GAN Loci - ACADIA 2019
Imaging Place using Generative Adversarial Networks
Kyle Steinfeld
This paper proposes the production of synthetic images of cities using generative adversarial networks (or GANs) represents the first computational approach to documenting the Genius Loci of a city, which is understood to include those forms, textures, colors, and qualities of light that exemplify a particular urban location and that set it apart from similar places. Presented here are methods for the collection of urban image data, for the necessary processing and formatting of this data, and for the training of two known computational statistical models (StyleGAN and Pix2Pix) that identify visual patterns distinct to a given site and that reproduce these patterns to generate new images.
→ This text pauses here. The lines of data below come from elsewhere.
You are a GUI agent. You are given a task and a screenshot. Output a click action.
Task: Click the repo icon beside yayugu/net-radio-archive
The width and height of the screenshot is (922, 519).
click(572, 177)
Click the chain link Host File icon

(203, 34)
These methods have been applied to image nine distinct urban contexts across six cities in the US and Europe, the results of which are presented here. While the product of this work is not a tool for the design of cities or building forms, but rather a method for the synthetic imaging of existing places, we nevertheless seek to situate the work in terms of computer-assisted design (CAD). In this regard, the project is demonstrative of a new approach to CAD tools. In contrast with existing tools that seek to capture the explicit intention of their user, in applying computational statistical methods to the production of images that speak to the implicit qualities that constitute a place, this project demonstrates the unique advantages offered by such methods in capturing and expressing the tacit.